Elder Almond Pound Cake


From: The Regal Elder Part II by Kristen Rasmussen Vasquez

This nutty loaf cake uses both elderflower cordial and elderberries for the complete elder experience. Any sweet syrup can be substituted for elderflower cordial and other berries for elderberries, if you only happen to have one of the gifts from the elder tree on hand.

Serves 8

¾ cup unsalted butter, room temperature
¾ cup granulated sugar
4 eggs
2 tablespoons plain yogurt
6 tablespoons elderflower cordial*, divided
1 cup all-purpose flour
¾ cup almond meal
2 teaspoons baking powder
¾ teaspoon salt
2 cups fresh elderberries, washed and dried (may be previously frozen, can use other berries if needed)
1 cup whipped cream or crème fraîche (optional)

Grease one 9- by 5-inch loaf pan (or 4 mini loaf pans) and preheat the oven to 350°.

Cream the butter and granulated sugar until they are light and fluffy.
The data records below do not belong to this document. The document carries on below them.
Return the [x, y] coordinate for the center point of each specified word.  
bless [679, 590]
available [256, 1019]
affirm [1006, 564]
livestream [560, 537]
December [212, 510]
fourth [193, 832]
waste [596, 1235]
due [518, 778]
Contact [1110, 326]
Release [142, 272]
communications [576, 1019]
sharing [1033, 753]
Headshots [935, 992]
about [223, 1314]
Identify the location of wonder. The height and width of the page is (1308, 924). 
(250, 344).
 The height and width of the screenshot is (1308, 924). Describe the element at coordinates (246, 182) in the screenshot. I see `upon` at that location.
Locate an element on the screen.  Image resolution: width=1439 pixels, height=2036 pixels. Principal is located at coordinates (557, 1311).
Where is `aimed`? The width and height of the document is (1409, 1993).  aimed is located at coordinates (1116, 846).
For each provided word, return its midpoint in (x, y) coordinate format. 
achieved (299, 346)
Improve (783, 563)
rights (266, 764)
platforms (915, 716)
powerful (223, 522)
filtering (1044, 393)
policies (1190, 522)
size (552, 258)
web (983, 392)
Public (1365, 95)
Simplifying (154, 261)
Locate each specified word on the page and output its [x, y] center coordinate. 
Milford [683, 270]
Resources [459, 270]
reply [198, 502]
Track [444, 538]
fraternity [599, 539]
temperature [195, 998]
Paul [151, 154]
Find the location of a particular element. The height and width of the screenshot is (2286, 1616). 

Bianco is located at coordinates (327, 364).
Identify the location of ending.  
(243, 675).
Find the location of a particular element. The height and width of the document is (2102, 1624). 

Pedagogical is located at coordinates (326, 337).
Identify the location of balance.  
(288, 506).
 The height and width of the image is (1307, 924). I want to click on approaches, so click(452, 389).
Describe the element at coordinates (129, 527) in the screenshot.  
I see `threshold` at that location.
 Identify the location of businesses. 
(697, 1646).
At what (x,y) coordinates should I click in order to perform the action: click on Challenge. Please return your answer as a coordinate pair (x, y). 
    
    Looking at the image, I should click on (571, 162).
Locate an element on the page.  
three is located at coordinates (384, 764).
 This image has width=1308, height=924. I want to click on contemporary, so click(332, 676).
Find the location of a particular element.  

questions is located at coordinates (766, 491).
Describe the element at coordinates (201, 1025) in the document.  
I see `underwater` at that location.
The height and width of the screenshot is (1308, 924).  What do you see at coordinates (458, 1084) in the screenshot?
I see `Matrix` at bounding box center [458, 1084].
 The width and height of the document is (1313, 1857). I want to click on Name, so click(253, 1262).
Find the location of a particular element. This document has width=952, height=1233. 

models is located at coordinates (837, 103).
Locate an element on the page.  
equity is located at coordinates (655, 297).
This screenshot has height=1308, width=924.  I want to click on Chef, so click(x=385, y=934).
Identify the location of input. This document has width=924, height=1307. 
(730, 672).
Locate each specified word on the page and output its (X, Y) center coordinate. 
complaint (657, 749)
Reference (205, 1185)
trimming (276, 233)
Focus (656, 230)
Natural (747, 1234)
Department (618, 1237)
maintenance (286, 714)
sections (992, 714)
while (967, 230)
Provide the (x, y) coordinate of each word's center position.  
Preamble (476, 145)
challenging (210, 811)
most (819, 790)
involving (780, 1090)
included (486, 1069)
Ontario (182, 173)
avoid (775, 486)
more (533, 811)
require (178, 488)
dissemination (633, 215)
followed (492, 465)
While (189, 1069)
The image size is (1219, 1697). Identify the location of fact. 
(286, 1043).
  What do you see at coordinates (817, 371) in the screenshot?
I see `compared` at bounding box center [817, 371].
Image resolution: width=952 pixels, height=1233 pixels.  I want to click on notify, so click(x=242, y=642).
Beat in the eggs one at a time, then incorporate the yogurt and 3 tablespoons of the elderflower cordial.

In a separate bowl, mix together the flour, almond meal, baking powder, and salt and slowly whisk this into the wet mixture until incorporated. Pour half of the batter into the greased loaf pan(s). Toss elderberries with remaining 3 tablespoons elderflower cordial and spread evenly over the batter in the loaf pan(s), followed by the remaining batter. Bake for 1 hour or 30 minutes if using the mini loaf pans. Cake is done when top reaches a golden brown and a toothpick comes out clean. Remove from oven and allow to cool.

Remove cake(s) from loaf pan(s), slice into pieces to reveal berry layer, and serve with optional whipped cream or crème fraîche.

*See Edible East Bay Summer 2016 issue for edlerflower cordial recipe, or use St-Germaine or any other sweet syrup.